Pemkab Banjar Perkuat Komitmen Pemerintahan Bersih Melalui Penerangan Hukum Hakordia 2025

republiktv,- Pemerintah Kabupaten Banjar terus memperkuat komitmen dalam mewujudkan tata kelola pemerintahan yang bersih dan bebas korupsi. Melalui kolaborasi antara Bagian Hukum Setda dan Kejaksaan Negeri (Kejari) Banjar, digelar kegiatan Penerangan Hukum dalam rangka memperingati Hari Anti Korupsi Sedunia (Hakordia) 2025, Rabu (3/12/2025).

Kegiatan yang berlangsung di Aula Barakat Martapura ini dibuka oleh Wakil Bupati Banjar, Habib Idrus Al Habsyi, didampingi Kepala Kejari Banjar, Dr. Musafir. Hadir sebagai narasumber utama, Dr. Aliansyah, Kepala Bidang Penerangan dan Penyuluhan Hukum Kejaksaan Agung RI, yang memberikan pemaparan mengenai strategi pencegahan tindak pidana korupsi di era pemerintahan modern.

Pencegahan Korupsi sebagai Investasi Masa Depan

Dalam sambutannya, Habib Idrus menegaskan bahwa pemberantasan korupsi bukan sekadar penindakan, tetapi harus dilakukan secara menyeluruh dari hulu ke hilir.

“Pemberantasan korupsi harus dilakukan secara sistematis melalui pencegahan, edukasi, serta penindakan. Kami berharap seluruh ASN semakin memahami pentingnya integritas dan kepatuhan terhadap aturan,” ujarnya di hadapan para kepala SKPD yang hadir.

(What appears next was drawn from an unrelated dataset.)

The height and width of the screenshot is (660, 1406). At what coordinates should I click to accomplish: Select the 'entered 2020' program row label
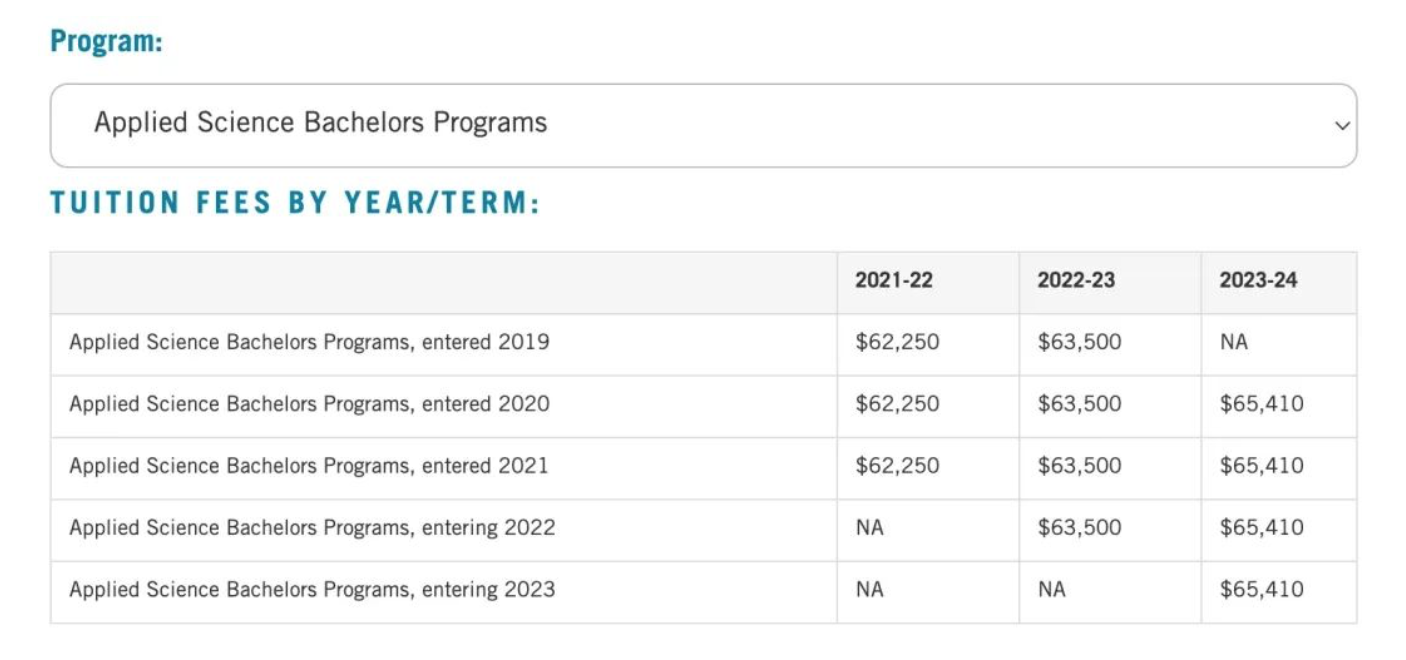click(309, 404)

Wabup menambahkan bahwa upaya memperkuat budaya antikorupsi merupakan investasi penting bagi masa depan bangsa dan daerah, terutama dalam menjaga kepercayaan publik terhadap pemerintah.

Ajak ASN dan Masyarakat Perkuat Integritas

Habib Idrus turut menekankan pentingnya partisipasi publik dalam mengawasi jalannya pemerintahan. Menurutnya, komitmen antikorupsi tidak akan efektif tanpa dukungan masyarakat, termasuk keberanian melaporkan indikasi penyimpangan di lingkungan sekitar.

“Mari kita mulai dari komitmen diri sendiri untuk tidak melakukan praktik yang berindikasi korupsi,” pungkasnya.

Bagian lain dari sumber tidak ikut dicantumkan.